**Records shown:**
— BEGIN —

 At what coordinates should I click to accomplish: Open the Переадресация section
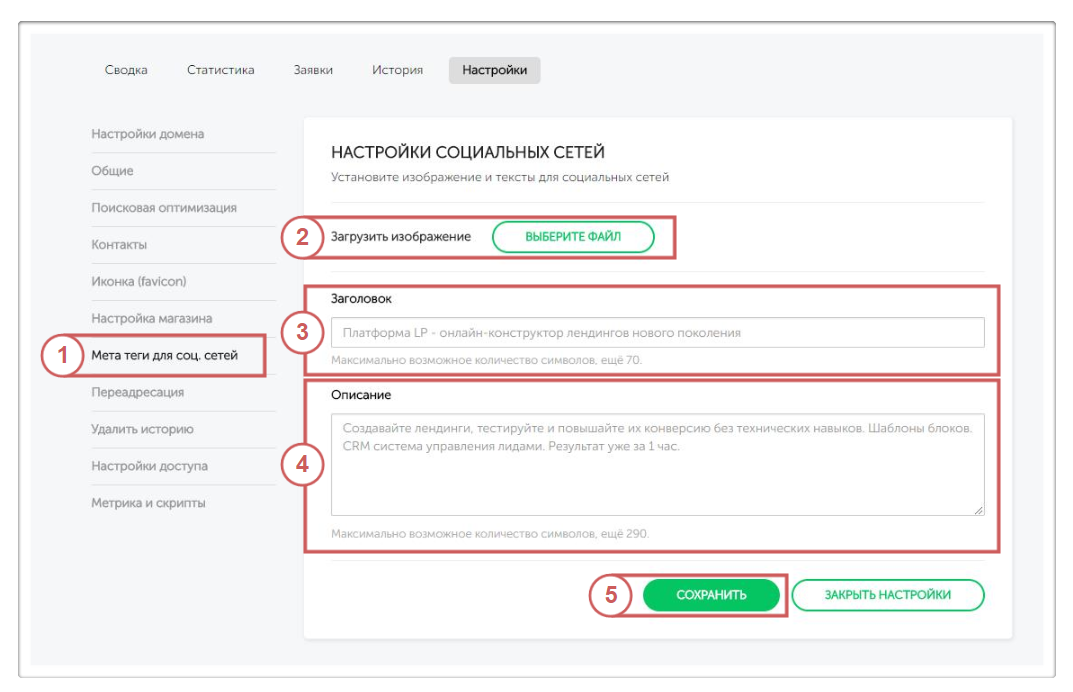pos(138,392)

— END —
— BEGIN —

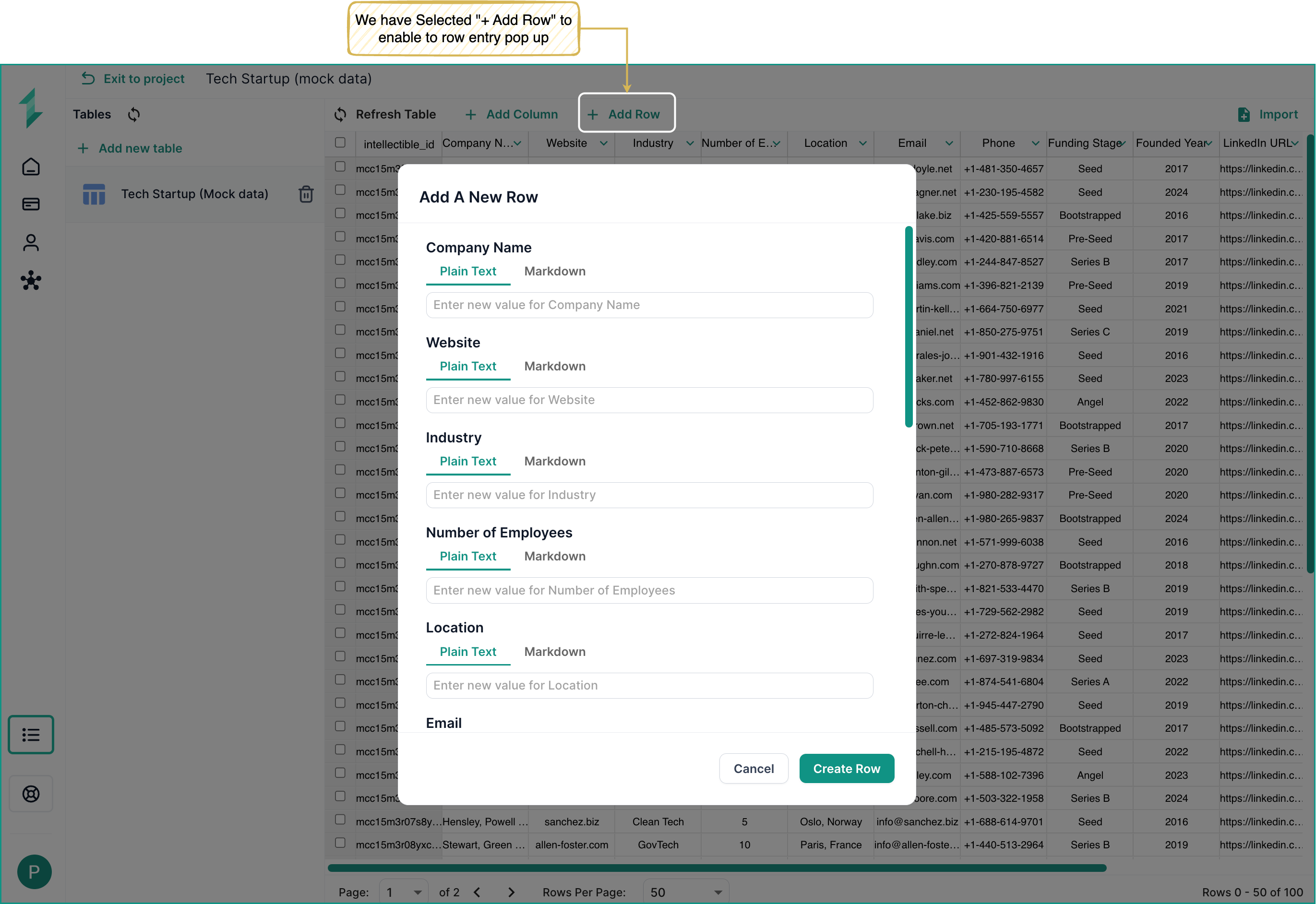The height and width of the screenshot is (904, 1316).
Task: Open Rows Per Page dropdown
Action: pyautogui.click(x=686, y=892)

— END —
— BEGIN —

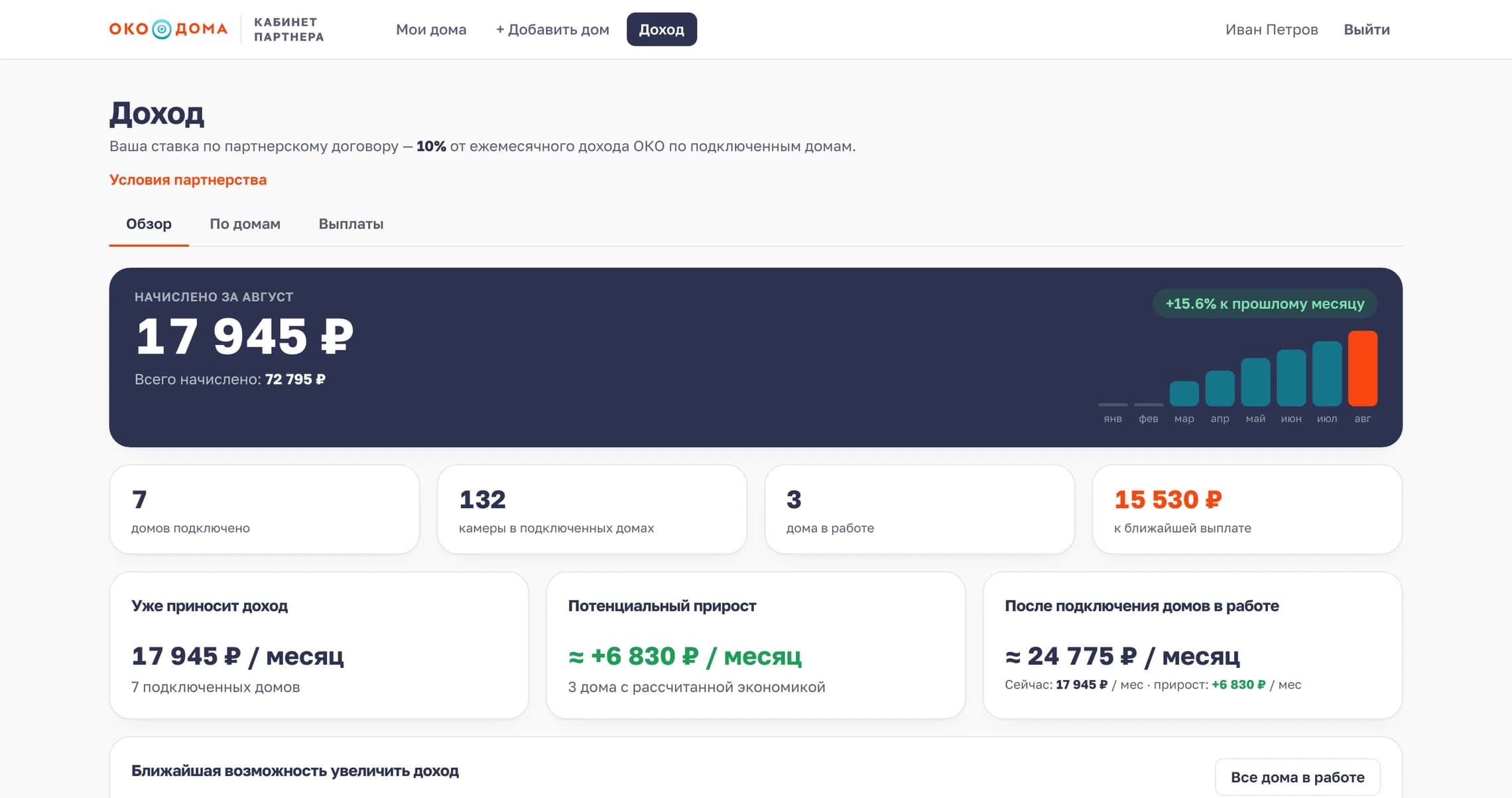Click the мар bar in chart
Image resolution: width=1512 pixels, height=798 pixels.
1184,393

— END —

**Exercise:** Recast everything in the records above, from the line containing "At what coordinates" down to the line containing "pos(138,392)", both included, as a Markdown table with the columns Row and Line. Number each line, skip blank lines, and leave the pictures out.

**Exercise solution:**
| Row | Line |
|---|---|
| 1 |  At what coordinates should I click to accomplish: Open the Переадресация section |
| 2 | pos(138,392) |